>> Start INPUT

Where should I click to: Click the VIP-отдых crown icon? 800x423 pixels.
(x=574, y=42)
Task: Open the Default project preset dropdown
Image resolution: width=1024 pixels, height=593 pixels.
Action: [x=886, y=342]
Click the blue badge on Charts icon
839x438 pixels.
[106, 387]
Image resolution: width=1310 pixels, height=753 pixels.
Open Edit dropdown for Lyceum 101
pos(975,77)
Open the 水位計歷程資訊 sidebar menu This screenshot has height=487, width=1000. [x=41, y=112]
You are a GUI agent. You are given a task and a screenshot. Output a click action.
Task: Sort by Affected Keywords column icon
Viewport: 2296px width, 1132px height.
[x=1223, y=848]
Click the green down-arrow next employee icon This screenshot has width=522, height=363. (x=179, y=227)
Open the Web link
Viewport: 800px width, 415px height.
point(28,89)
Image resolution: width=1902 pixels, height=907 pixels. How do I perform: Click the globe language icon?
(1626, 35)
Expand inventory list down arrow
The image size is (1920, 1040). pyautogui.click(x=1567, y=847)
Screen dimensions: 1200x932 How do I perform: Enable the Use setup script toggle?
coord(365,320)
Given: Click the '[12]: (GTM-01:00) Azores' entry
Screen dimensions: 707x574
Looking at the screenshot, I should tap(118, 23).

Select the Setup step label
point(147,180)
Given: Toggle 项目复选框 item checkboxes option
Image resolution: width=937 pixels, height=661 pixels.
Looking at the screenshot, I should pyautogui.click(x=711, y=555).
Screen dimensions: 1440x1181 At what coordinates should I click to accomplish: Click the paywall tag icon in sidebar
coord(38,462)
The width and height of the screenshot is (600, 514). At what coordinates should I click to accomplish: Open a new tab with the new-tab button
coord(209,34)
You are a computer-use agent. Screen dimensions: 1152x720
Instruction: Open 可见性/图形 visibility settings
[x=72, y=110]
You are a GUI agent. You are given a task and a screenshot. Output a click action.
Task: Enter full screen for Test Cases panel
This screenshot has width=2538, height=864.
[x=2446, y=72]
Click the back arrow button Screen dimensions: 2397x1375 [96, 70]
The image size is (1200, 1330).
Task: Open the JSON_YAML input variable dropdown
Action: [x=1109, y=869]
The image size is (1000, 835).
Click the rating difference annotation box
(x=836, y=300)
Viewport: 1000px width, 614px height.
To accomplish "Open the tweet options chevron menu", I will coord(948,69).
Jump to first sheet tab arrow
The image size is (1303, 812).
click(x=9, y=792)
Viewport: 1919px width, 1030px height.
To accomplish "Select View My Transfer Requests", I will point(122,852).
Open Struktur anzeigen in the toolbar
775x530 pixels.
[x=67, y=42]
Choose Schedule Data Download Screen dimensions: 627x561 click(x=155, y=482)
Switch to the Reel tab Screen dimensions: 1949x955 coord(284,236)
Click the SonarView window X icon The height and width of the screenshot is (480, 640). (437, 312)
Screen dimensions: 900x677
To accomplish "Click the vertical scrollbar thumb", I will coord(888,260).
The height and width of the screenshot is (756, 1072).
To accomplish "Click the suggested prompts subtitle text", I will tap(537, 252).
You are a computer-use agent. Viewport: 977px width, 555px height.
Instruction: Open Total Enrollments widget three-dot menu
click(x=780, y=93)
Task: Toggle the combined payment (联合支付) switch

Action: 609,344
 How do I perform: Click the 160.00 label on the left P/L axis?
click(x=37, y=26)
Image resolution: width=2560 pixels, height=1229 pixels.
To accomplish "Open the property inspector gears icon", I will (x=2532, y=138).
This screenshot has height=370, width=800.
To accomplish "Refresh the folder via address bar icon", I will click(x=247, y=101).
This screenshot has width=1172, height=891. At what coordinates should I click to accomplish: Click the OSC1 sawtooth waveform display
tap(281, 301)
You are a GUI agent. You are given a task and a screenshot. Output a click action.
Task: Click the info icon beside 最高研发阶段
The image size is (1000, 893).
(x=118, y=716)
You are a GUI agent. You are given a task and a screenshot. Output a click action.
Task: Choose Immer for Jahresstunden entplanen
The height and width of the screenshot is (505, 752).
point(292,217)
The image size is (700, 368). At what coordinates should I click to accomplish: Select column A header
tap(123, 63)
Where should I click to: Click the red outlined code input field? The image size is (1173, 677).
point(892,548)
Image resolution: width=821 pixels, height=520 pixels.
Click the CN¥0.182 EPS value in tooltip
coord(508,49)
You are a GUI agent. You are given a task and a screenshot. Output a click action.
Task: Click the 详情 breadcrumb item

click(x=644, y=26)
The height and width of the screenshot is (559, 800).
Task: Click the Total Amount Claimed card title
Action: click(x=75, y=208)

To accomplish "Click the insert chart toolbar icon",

>> End INPUT

> [INSTRUCTIONS FOR THE TASK]:
Rewrite the listing from its first line through the line that contains "[x=72, y=110]", swapping "dropdown" for "menu" and leaving everything else as it is.

> [WRITTEN ANSWER]:
Where should I click to: Click the VIP-отдых crown icon? 800x423 pixels.
(x=574, y=42)
Task: Open the Default project preset menu
Image resolution: width=1024 pixels, height=593 pixels.
Action: [x=886, y=342]
Click the blue badge on Charts icon
839x438 pixels.
[106, 387]
Image resolution: width=1310 pixels, height=753 pixels.
Open Edit menu for Lyceum 101
pos(975,77)
Open the 水位計歷程資訊 sidebar menu This screenshot has height=487, width=1000. [x=41, y=112]
You are a GUI agent. You are given a task and a screenshot. Output a click action.
Task: Sort by Affected Keywords column icon
Viewport: 2296px width, 1132px height.
[x=1223, y=848]
Click the green down-arrow next employee icon This screenshot has width=522, height=363. (x=179, y=227)
Open the Web link
Viewport: 800px width, 415px height.
point(28,89)
Image resolution: width=1902 pixels, height=907 pixels. How do I perform: Click the globe language icon?
(1626, 35)
Expand inventory list down arrow
The image size is (1920, 1040). pyautogui.click(x=1567, y=847)
Screen dimensions: 1200x932 How do I perform: Enable the Use setup script toggle?
coord(365,320)
Given: Click the '[12]: (GTM-01:00) Azores' entry
Screen dimensions: 707x574
Looking at the screenshot, I should tap(118, 23).

Select the Setup step label
point(147,180)
Given: Toggle 项目复选框 item checkboxes option
Image resolution: width=937 pixels, height=661 pixels.
Looking at the screenshot, I should pyautogui.click(x=711, y=555).
Screen dimensions: 1440x1181 At what coordinates should I click to accomplish: Click the paywall tag icon in sidebar
coord(38,462)
The width and height of the screenshot is (600, 514). At what coordinates should I click to accomplish: Open a new tab with the new-tab button
coord(209,34)
You are a computer-use agent. Screen dimensions: 1152x720
Instruction: Open 可见性/图形 visibility settings
[x=72, y=110]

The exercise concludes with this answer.